TASK STATEMENT: After reading the records, print them all again exactly as they stand.

THE DATA:
------------------------------------------------------------

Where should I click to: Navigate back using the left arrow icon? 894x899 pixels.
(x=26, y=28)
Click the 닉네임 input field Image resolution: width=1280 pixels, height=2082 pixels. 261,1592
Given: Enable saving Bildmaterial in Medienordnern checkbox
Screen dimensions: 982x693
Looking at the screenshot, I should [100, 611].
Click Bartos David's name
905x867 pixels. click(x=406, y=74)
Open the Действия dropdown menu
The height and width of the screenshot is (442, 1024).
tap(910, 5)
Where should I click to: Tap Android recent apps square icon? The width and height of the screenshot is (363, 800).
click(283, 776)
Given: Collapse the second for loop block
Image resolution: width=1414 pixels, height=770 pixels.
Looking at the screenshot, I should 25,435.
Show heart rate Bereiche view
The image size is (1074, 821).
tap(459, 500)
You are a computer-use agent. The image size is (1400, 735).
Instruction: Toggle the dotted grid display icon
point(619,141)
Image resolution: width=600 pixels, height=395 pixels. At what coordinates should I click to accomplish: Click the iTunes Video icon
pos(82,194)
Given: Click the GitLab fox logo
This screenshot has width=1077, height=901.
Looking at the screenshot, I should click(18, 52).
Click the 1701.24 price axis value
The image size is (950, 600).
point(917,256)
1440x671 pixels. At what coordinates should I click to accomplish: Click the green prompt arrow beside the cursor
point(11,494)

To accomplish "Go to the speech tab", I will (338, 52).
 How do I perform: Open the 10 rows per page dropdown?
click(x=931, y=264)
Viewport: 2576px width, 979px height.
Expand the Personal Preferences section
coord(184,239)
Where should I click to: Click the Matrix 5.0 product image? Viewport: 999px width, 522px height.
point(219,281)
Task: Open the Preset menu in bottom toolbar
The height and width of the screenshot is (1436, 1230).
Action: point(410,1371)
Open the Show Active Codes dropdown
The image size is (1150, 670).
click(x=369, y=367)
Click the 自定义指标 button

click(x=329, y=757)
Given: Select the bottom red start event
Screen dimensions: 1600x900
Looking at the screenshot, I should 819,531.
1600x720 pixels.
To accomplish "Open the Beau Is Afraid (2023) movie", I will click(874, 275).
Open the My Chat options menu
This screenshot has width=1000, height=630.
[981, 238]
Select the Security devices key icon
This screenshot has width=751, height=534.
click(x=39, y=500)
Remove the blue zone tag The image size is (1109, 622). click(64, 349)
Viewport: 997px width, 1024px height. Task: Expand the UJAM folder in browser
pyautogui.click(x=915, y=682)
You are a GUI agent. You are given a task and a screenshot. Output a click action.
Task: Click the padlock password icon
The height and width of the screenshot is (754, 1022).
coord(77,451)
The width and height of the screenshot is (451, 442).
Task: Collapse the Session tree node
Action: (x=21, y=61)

------------------------------------------------------------

TASK ANSWER:
Where should I click to: Navigate back using the left arrow icon? 894x899 pixels.
(x=26, y=28)
Click the 닉네임 input field Image resolution: width=1280 pixels, height=2082 pixels. 261,1592
Given: Enable saving Bildmaterial in Medienordnern checkbox
Screen dimensions: 982x693
Looking at the screenshot, I should [100, 611].
Click Bartos David's name
905x867 pixels. click(x=406, y=74)
Open the Действия dropdown menu
The height and width of the screenshot is (442, 1024).
tap(910, 5)
Where should I click to: Tap Android recent apps square icon? The width and height of the screenshot is (363, 800).
click(283, 776)
Given: Collapse the second for loop block
Image resolution: width=1414 pixels, height=770 pixels.
Looking at the screenshot, I should 25,435.
Show heart rate Bereiche view
The image size is (1074, 821).
tap(459, 500)
You are a computer-use agent. The image size is (1400, 735).
Instruction: Toggle the dotted grid display icon
point(619,141)
Image resolution: width=600 pixels, height=395 pixels. At what coordinates should I click to accomplish: Click the iTunes Video icon
pos(82,194)
Given: Click the GitLab fox logo
This screenshot has width=1077, height=901.
Looking at the screenshot, I should click(18, 52).
Click the 1701.24 price axis value
The image size is (950, 600).
point(917,256)
1440x671 pixels. At what coordinates should I click to accomplish: Click the green prompt arrow beside the cursor
point(11,494)

To accomplish "Go to the speech tab", I will (338, 52).
 How do I perform: Open the 10 rows per page dropdown?
click(x=931, y=264)
Viewport: 2576px width, 979px height.
Expand the Personal Preferences section
coord(184,239)
Where should I click to: Click the Matrix 5.0 product image? Viewport: 999px width, 522px height.
point(219,281)
Task: Open the Preset menu in bottom toolbar
The height and width of the screenshot is (1436, 1230).
Action: point(410,1371)
Open the Show Active Codes dropdown
The image size is (1150, 670).
click(x=369, y=367)
Click the 自定义指标 button

click(x=329, y=757)
Given: Select the bottom red start event
Screen dimensions: 1600x900
Looking at the screenshot, I should 819,531.
1600x720 pixels.
To accomplish "Open the Beau Is Afraid (2023) movie", I will click(874, 275).
Open the My Chat options menu
This screenshot has width=1000, height=630.
[981, 238]
Select the Security devices key icon
This screenshot has width=751, height=534.
click(x=39, y=500)
Remove the blue zone tag The image size is (1109, 622). click(64, 349)
Viewport: 997px width, 1024px height. Task: Expand the UJAM folder in browser
pyautogui.click(x=915, y=682)
You are a GUI agent. You are given a task and a screenshot. Output a click action.
Task: Click the padlock password icon
The height and width of the screenshot is (754, 1022).
coord(77,451)
The width and height of the screenshot is (451, 442).
Task: Collapse the Session tree node
Action: (x=21, y=61)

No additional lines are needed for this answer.